I picked up my mail. One letter, handwritten. I read the letter slowly. The paper was very white and thin in my hands. Near me, the ducks grew quiet, preparing to squawk their twilight pastel prayers of gratitude while the water beneath them browned. I read the letter again. It was from my cousin Rachel. She was in a Maine mental hospital. We had never met.

Suddenly it seemed to make perfect sense that she contact me. It was another proof that the wheel was indeed spinning. The evidence was piling up. It was my turn.

March 3

Dear Rachel,

You ask, did Medea take lithium?

The implications are legion. I know nothing about lithium.

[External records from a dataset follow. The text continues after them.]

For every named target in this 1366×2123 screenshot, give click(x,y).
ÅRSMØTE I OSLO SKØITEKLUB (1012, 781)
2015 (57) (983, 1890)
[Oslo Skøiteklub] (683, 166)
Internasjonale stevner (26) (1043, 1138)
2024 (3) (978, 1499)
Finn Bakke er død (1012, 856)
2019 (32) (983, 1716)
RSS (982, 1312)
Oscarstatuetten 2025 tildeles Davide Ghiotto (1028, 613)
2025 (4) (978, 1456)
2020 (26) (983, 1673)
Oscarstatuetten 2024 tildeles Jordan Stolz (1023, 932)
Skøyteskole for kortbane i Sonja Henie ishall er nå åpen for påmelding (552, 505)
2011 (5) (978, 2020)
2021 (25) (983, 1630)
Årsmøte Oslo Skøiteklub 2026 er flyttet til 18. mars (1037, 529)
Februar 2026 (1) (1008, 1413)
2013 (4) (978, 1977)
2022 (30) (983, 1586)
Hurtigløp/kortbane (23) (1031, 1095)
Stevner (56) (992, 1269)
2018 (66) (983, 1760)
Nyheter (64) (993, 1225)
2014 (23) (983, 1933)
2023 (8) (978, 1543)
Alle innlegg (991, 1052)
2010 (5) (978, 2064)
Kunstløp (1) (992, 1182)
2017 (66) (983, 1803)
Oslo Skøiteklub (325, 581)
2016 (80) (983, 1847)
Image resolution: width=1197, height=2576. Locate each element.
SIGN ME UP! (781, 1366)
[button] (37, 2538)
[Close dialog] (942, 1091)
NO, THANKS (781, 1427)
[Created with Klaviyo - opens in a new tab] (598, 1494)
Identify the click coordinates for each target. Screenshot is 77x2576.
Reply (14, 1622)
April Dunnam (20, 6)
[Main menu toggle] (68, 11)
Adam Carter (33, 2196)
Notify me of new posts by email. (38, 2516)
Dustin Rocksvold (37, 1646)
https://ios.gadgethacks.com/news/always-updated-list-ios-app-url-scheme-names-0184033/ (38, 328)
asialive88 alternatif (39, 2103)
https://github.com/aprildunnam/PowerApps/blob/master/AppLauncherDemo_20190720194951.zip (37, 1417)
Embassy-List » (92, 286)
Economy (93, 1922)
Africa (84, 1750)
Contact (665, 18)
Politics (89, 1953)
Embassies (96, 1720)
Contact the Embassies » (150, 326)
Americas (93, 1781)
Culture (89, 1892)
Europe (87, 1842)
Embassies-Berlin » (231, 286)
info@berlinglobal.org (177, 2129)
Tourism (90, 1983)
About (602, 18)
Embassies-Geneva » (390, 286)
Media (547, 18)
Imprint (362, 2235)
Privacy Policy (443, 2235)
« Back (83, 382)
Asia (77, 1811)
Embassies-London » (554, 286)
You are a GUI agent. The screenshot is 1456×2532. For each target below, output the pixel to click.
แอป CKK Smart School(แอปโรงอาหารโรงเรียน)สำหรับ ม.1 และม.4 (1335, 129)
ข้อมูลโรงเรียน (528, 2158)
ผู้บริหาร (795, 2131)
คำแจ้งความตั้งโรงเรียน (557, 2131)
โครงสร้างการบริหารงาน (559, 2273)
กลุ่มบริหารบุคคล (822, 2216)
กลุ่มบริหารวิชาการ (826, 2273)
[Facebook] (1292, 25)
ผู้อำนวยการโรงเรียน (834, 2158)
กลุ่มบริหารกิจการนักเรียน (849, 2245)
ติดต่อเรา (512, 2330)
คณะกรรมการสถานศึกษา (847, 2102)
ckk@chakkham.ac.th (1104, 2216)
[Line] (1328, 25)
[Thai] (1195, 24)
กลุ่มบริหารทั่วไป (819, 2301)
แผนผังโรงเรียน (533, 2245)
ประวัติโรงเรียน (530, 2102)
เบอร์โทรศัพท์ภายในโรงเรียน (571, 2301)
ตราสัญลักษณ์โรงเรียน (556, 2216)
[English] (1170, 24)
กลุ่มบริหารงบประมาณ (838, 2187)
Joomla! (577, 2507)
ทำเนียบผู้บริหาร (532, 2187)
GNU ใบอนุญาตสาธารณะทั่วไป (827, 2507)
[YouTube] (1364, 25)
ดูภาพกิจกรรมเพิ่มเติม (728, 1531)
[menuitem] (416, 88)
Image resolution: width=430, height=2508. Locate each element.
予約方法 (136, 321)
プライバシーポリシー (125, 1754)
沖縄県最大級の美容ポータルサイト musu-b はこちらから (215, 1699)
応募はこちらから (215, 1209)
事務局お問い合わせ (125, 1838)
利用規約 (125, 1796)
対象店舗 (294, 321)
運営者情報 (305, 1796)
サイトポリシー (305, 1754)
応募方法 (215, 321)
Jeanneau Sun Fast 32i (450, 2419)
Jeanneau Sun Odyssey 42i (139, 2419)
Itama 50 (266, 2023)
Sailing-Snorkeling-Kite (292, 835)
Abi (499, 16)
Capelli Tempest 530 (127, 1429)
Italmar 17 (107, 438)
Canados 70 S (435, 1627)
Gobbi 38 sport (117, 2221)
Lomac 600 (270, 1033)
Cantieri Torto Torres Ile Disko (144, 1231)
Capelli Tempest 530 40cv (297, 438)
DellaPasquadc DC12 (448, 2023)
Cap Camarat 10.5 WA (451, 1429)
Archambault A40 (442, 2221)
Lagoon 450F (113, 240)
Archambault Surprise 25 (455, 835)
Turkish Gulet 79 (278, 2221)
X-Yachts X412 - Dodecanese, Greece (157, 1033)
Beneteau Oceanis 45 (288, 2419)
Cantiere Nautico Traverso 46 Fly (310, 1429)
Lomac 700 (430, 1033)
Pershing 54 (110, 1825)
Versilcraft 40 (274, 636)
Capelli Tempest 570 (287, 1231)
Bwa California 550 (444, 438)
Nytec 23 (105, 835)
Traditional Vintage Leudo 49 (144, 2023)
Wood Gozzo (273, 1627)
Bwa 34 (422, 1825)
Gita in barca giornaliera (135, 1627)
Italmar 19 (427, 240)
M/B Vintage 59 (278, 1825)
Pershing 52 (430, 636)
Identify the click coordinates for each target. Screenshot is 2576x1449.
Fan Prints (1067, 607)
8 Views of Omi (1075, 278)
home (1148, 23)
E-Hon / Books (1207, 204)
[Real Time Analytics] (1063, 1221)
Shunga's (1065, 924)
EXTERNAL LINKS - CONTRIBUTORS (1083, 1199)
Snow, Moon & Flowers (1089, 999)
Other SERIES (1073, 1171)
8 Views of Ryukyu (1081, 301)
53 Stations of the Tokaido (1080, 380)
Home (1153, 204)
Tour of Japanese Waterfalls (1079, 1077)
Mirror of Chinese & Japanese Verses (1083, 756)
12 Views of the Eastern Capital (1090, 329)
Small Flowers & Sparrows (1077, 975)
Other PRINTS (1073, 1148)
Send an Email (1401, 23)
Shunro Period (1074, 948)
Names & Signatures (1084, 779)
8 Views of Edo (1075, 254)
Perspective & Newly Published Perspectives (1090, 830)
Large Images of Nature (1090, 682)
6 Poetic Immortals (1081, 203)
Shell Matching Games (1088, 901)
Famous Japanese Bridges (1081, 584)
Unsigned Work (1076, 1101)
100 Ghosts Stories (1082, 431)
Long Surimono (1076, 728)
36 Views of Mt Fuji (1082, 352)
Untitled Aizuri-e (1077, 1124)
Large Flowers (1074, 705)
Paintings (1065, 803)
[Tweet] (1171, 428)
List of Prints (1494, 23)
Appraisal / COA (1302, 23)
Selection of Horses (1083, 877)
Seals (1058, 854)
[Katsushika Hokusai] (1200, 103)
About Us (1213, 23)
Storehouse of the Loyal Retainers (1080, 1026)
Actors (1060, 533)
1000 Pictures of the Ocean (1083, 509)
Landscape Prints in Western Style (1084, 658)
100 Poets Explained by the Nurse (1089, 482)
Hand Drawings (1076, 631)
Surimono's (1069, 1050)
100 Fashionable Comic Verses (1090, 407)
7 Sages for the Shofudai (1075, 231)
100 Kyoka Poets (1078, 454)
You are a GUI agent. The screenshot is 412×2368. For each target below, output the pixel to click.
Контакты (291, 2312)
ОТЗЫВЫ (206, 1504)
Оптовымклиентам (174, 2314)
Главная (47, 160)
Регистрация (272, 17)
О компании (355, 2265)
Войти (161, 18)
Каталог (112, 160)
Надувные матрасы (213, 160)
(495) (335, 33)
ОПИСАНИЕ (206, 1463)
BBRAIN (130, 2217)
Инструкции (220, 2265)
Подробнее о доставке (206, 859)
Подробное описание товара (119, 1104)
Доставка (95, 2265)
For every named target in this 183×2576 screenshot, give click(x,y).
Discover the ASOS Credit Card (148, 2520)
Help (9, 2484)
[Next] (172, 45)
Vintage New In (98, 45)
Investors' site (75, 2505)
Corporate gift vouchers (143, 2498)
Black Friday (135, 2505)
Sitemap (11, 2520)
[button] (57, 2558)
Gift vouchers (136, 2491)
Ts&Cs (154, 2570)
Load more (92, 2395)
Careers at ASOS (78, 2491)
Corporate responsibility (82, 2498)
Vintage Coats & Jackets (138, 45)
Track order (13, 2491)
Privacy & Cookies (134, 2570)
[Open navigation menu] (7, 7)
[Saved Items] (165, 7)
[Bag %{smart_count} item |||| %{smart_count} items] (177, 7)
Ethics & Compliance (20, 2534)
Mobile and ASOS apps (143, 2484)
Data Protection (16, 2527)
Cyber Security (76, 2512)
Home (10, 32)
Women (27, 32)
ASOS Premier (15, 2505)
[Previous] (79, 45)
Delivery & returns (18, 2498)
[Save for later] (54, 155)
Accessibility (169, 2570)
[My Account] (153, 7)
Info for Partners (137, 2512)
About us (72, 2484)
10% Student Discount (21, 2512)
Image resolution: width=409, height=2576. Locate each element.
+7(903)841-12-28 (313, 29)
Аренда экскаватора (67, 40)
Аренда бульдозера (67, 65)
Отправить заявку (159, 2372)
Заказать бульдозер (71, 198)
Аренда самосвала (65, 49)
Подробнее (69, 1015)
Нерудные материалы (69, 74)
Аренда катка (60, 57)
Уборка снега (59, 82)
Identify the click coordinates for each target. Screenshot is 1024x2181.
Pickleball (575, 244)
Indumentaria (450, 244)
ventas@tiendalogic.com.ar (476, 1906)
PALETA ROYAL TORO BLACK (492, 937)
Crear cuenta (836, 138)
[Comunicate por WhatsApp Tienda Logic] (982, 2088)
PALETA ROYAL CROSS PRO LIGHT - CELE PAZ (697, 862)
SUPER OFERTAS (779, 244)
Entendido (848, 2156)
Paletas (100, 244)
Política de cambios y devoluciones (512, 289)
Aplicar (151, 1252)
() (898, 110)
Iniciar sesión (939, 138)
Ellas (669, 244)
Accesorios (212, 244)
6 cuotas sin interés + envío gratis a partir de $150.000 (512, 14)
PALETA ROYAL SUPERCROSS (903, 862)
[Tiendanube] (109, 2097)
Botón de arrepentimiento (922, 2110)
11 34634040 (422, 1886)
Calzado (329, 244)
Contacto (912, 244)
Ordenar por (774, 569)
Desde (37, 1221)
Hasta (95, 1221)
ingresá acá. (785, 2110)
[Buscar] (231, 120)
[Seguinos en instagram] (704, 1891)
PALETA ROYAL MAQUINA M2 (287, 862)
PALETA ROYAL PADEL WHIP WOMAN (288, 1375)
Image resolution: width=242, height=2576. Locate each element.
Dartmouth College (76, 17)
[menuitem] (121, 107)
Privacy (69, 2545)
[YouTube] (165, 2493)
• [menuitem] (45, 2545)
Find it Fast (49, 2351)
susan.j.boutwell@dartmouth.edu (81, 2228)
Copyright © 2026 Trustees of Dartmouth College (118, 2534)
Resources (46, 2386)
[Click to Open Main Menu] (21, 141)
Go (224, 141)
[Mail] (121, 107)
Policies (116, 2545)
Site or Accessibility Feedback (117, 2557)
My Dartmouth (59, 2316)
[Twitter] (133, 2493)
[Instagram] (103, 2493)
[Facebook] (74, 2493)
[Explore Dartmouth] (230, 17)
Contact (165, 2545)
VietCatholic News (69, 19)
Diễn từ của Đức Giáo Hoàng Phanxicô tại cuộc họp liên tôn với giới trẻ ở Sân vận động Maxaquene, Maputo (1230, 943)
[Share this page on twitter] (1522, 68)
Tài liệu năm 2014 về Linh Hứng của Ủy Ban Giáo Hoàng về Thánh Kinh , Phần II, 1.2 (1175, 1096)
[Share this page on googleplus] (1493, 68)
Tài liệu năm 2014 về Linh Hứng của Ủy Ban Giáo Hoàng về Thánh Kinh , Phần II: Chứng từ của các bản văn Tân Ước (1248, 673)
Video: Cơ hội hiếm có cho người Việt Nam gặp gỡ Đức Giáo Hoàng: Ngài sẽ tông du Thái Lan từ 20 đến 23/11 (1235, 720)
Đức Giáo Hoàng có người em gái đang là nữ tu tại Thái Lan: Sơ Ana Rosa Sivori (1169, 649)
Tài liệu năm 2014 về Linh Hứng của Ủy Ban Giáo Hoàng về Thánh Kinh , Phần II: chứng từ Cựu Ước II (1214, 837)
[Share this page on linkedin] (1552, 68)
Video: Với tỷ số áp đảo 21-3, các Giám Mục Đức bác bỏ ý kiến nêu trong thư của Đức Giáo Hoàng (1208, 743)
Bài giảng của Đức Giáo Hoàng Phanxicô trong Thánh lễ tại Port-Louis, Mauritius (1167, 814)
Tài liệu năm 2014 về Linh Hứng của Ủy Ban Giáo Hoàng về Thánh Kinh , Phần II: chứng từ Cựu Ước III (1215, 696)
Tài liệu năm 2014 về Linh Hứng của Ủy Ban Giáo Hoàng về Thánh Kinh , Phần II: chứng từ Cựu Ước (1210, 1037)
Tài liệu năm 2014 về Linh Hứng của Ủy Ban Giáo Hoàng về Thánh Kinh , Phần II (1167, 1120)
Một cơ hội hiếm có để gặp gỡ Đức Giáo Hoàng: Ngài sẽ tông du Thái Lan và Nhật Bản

You say you jumped off a bridge? You say the ground called to you, wanted you, arched its spine to you hungry? You ask if I think you are crazy.

I don’t know what crazy is any more. I know our family harbors a manic-depressive streak. It runs like a stain through this family. There isn’t even an undercurrent of stigma attached to it. After all, the kings of Europe were hemophiliacs. Is it so remarkable that their shopkeepers, moneychangers, outcast bankers and rag traders should also have a small dark anomaly? In our case, a certain inability to securely anchor a sense of proportion, a perspective lasting more than twenty minutes. Let me try to explain, although I must caution you, I no longer believe in explanations.

I do not think it “odd” that you would turn to me in your crisis, turn to me as the world you know tumbles and day itself collapses. You have heard stories about me? Your mother suggested this? Perhaps you both think because I am ten years older than you I have learned something of value. You’ll have to judge that for yourself.